Jason begreep het wel, maar dat nam niet weg dat hij zich ook afgewezen voelde. Hij en Maggie vonden het kind natuurlijk speciaal, maar de oude man probeerde te ontsnappen aan zijn eigen probleem. Een probleem waar hij zich niet uit kon kopen. Plots besefte hij dat Hunters huwelijken na dat met zijn moeder een constante serie vluchten waren geweeest.
‘Oké.’ Tracy keek fronsend naar Hunter, maar besloot er niet tegenin te gaan. Haar gezichtsuitdrukking maakte echter duidelijk dat ze daarover nog niet het laatste woord had gezegd. Ze omhelsde Maggie en bedankte haar. ‘Fijn dat we zo onverwacht langs konden komen.’
‘Je bent altijd welkom,’ zei Maggie hartelijk.
‘Tot ziens, Jason.
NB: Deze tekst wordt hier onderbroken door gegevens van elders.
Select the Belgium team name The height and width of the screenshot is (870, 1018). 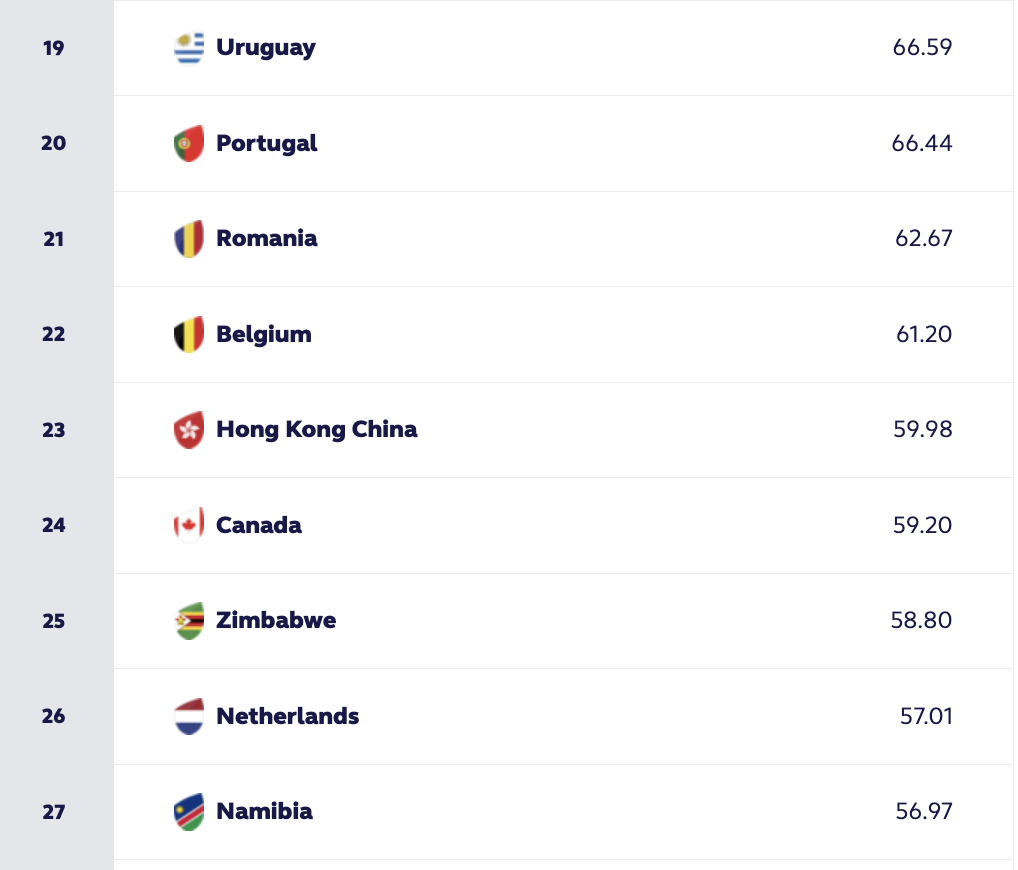click(x=263, y=334)
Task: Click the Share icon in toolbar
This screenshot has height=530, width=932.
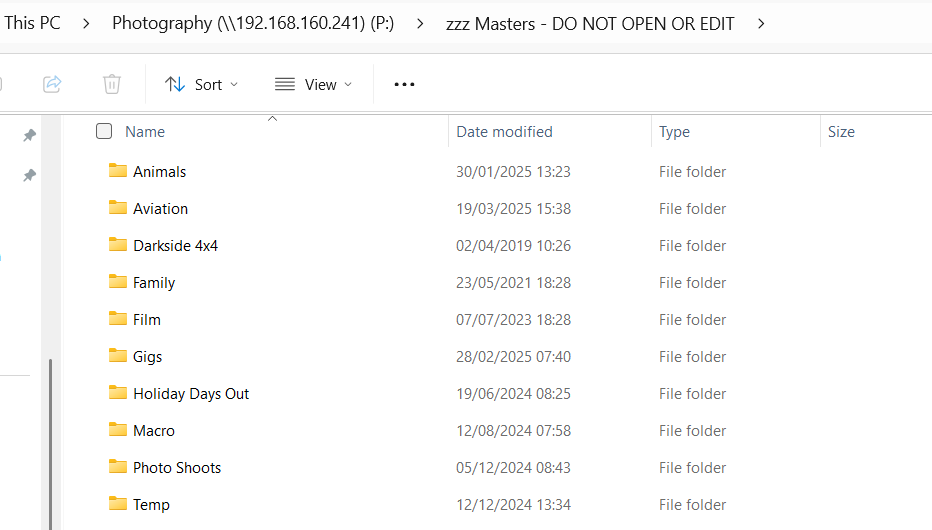Action: [x=52, y=84]
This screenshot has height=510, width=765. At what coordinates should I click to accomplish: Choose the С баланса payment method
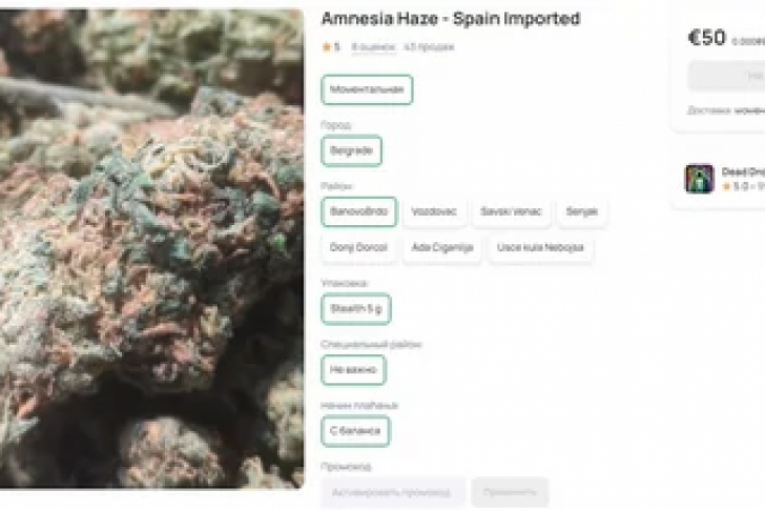[x=355, y=431]

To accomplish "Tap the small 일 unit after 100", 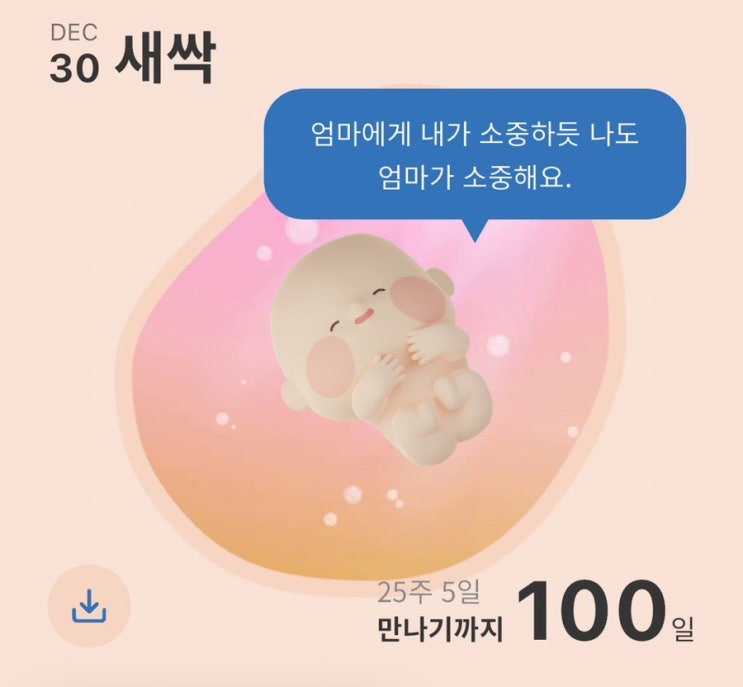I will (682, 629).
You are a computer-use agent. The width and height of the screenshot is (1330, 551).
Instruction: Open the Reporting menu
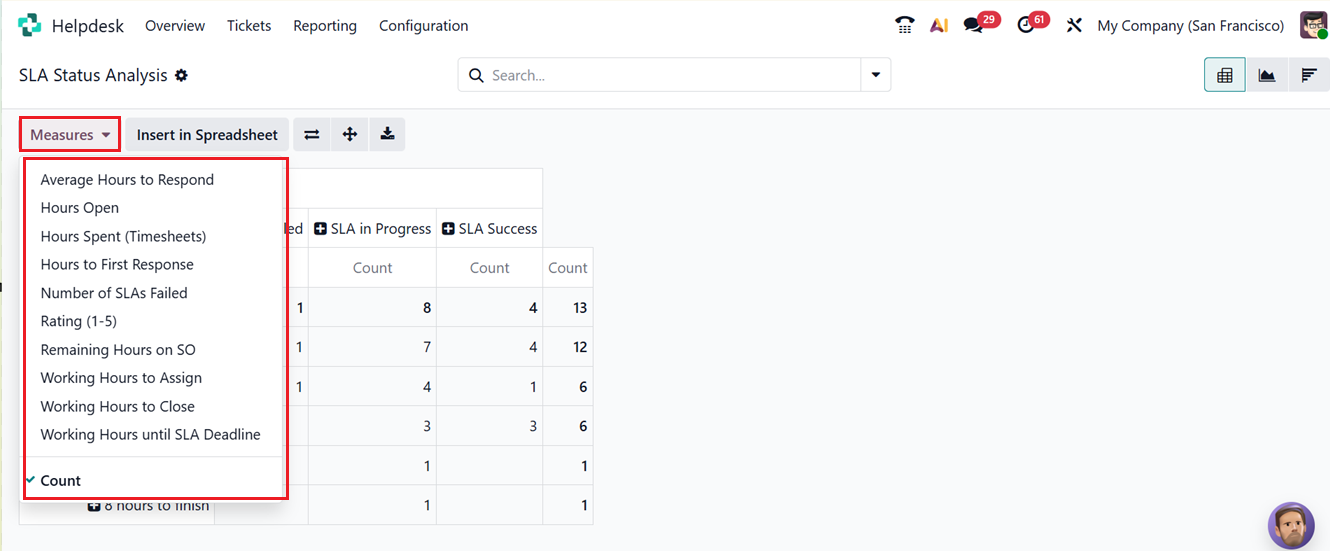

Maggie.’ Hunter duwde Tracy naar de voordeur. ‘Je hoort nog van me.’
Wat een toestand, bedacht Jason. Zonder Maggie wist hij niet of hij de kracht had het patroon te doorbreken. Gegeven de sterke gevoelens voor haar die hem dag en nacht bezighielden, moest hij onderhand wel iets gaan doen. Zodra ze alleen waren, zei hij dan ook: ‘We moeten praten.’
Glimlachend keek ze hem aan. ‘Tracy wil een baby.’
‘Dat zei pa, ja.’
‘Ze houdt van hem en hoopt dat hij genoeg van haar houdt om haar dat te geven wat ze het liefste wil.’
Nou, dan wenste Jason haar veel geluk. Na Hunters verhaal vermoedde hij dat geen enkele vrouw ooit de plek van zijn moeder zou kunnen innemen. Dat wilde hij niet, een situatie waarin niemand Maggie kon vervangen. ‘We moeten echt praten.’
‘Ik wilde thee maken, wil je ook?’
Hij had echter behoefte aan iets sterkers. ‘Nee, dank je.’
‘Goed. Loop je wel mee, dan?’
Hij volgde haar naar de keuken. De vlammen sloegen hem uit, doordat hij naar het zwaaien van haar heupen keek. Ze ging aan de slag met de thee en zodra die klaar was, kwam ze hem gezelschap houden aan tafel. Toen ze haar benen over elkaar sloeg, raakte haar voet per ongeluk zijn kuit. Hij deed moeite niet overeind te schie-ten.